PROBLEM: Could you filter the data below down to the lines that hold the word "Enable"?

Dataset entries
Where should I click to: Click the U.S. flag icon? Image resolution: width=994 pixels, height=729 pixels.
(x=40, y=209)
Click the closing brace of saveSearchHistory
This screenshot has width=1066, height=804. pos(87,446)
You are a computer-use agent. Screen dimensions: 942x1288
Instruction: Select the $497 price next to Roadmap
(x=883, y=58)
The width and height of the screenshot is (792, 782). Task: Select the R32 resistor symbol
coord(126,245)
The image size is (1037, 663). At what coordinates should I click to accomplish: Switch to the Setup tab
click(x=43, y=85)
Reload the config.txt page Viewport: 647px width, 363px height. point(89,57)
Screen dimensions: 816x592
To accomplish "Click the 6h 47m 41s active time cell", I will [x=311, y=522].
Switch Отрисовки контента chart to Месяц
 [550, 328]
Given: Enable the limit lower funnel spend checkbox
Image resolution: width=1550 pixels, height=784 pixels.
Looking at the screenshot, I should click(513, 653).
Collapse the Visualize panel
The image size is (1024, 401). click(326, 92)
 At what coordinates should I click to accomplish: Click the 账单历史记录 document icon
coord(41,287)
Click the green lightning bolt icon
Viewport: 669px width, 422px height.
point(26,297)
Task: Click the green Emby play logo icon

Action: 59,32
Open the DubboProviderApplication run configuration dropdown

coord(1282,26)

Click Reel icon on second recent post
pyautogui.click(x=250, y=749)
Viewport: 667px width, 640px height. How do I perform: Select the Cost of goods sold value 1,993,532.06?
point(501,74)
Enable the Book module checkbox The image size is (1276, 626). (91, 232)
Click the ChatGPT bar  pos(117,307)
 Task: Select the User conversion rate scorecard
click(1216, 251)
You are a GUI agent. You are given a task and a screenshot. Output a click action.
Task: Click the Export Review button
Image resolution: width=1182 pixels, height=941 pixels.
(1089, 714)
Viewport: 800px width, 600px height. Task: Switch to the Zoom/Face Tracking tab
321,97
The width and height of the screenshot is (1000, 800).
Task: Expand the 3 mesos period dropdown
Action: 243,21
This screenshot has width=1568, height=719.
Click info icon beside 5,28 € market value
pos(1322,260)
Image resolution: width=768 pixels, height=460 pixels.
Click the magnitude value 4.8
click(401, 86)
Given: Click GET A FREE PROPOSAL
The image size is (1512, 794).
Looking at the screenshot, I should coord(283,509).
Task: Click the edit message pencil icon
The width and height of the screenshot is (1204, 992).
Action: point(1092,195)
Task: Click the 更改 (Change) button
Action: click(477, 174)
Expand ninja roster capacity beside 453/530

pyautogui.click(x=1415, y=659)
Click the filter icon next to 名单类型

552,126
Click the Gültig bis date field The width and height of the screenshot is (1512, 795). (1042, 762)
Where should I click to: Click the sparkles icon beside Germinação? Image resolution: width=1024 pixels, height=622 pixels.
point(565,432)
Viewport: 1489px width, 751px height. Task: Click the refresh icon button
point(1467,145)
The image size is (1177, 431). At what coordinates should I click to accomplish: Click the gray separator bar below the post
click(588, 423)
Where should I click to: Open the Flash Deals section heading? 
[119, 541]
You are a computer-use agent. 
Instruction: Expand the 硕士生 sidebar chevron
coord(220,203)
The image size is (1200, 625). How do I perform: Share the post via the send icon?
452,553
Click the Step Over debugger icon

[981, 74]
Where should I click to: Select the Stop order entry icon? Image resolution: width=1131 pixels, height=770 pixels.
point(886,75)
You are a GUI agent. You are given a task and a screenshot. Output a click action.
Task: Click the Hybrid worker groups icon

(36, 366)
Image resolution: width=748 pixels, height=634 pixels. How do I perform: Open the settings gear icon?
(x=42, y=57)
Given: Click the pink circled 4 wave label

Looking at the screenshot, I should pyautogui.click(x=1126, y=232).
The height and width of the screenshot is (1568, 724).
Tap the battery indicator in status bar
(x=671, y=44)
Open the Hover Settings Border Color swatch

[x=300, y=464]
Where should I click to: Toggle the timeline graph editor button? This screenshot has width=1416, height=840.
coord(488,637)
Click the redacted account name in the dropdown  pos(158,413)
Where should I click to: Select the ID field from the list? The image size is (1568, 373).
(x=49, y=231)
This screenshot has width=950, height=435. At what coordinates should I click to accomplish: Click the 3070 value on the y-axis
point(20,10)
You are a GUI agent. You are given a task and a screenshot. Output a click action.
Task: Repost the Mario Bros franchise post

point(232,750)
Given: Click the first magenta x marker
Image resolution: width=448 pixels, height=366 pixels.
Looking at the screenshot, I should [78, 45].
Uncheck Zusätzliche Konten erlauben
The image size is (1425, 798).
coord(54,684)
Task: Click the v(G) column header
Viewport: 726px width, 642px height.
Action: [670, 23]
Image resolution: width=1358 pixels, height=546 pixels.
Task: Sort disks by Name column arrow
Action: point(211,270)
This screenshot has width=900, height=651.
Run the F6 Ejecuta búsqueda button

FINISHED TASK:
Given: Enable the limit lower funnel spend checkbox
Enable the Book module checkbox The image size is (1276, 626). (91, 232)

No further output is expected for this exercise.